Reactivos y ratones. El
rhIL-1 y NNT-1 recombinante eran de
Amgen Inc., Thousand Oaks, CA. El LPS (Escherichia coli
0111:84) se adquirió en LIST Biologic Laboratories, Campbell, CA.
Los ratones Balb/c hembra de aproximadamente 20 g se adquirieron en
Charles River Laboratories, Wilmington, MA. Los ratones se alojaron
en habitaciones mantenidas a temperatura y humedad constantes y se
sometieron a un ciclo de luz/oscuridad de 12 horas. Los ratones
recibieron una dieta de laboratorio convencional y agua sin
limitación. Los procedimientos que implican a los animales y su
cuidado se realizaron según las líneas directrices institucionales
conformes a la política y leyes nacionales e internacionales (U.S.
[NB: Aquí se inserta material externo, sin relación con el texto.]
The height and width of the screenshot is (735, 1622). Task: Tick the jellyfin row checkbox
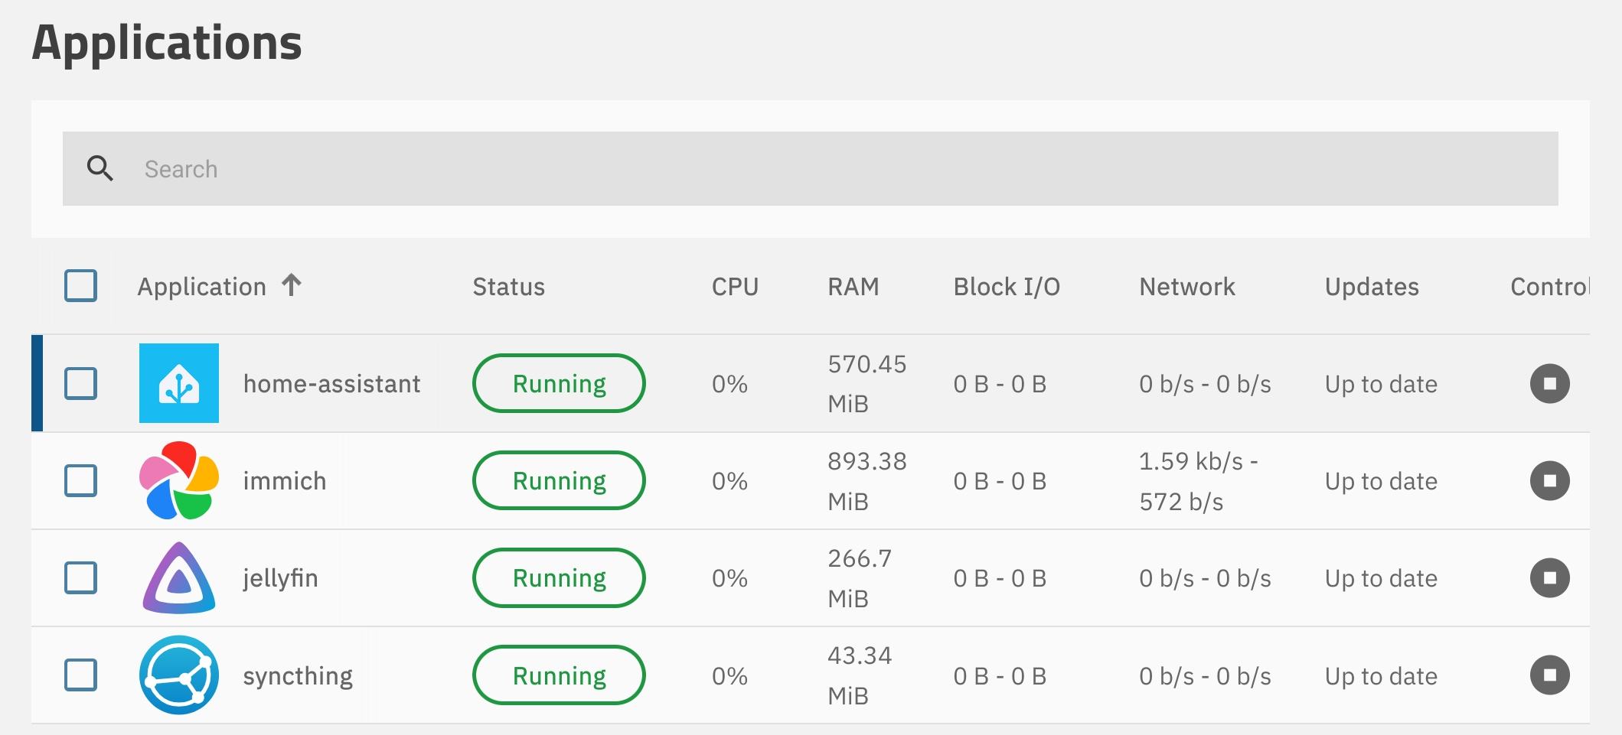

National Research Council, Guide for the Care and Use of Laboratory
Animals, 1996).
Peso de los nódulos linfáticos y recuentos
celulares. Durante siete días consecutivos, los ratones
recibieron una inyección intraperitoneal diaria de 5 mg/kg de
NNT-1 o tampón. Veinticuatro horas después de la
séptima inyección, los ratones se sacrificaron para la recolección
de los nódulos linfáticos periféricos (cervicales y axilares). Los
nódulos linfáticos se reunieron, se pesaron y se homogeneizaron para
preparar una suspensión celular. Las células entonces se contaron
con un contador de células Sismex (Toa Medical Corporation, Kobe,
Japón), se tiñeron mediante IF directa utilizando un Mab
anti-CD45R anti-ratón de rata
(anti-B220) (Pharmingen, San Diego, CA) y se
analizaron en un FACSCAN utilizando el programa informático Cell
Quest (Becton and Dickinson, San Jose, CA).
Análisis estadístico. Los resultados se
expresan como media \pm DE. Los valores de TNF se transformaron de
forma logarítmica para disminuir su distribución sesgada y llevarlos
a la normalidad. Se utilizó el ensayo de
Shapiro-Wilks para analizar la normalidad de su
distribución antes y después de la transformación. Las diferencias
entre grupos se analizaron mediante el ensayo de la t de Student.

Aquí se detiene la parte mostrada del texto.